ACTIVITY
Only one span of the listing below should come back. It runs from the line with "The height and" through the line with "Task: Click the predicted usage chart icon", and each of its lines must be reproduced exactly.

EXTRACTED ENTRIES
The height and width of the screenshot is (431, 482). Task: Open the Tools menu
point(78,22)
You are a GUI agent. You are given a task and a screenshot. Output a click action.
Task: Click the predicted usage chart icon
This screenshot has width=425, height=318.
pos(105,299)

* * *

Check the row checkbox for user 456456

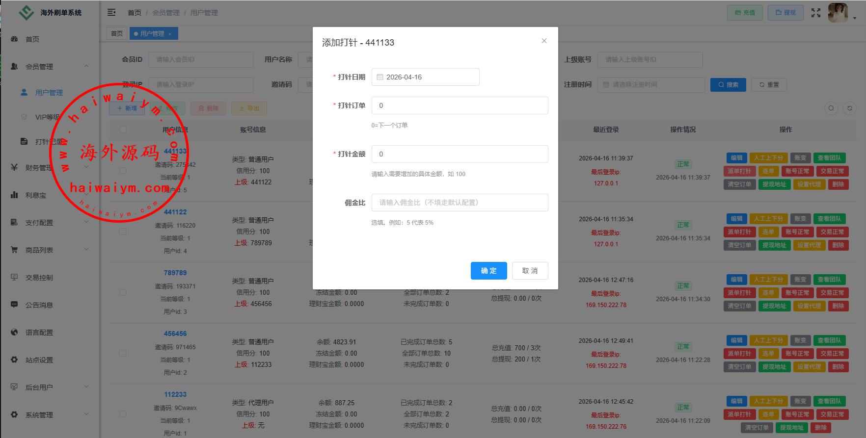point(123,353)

TASK SOLUTION
The height and width of the screenshot is (431, 482). Task: Open the Tools menu
point(78,22)
You are a GUI agent. You are given a task and a screenshot. Output a click action.
Task: Click the predicted usage chart icon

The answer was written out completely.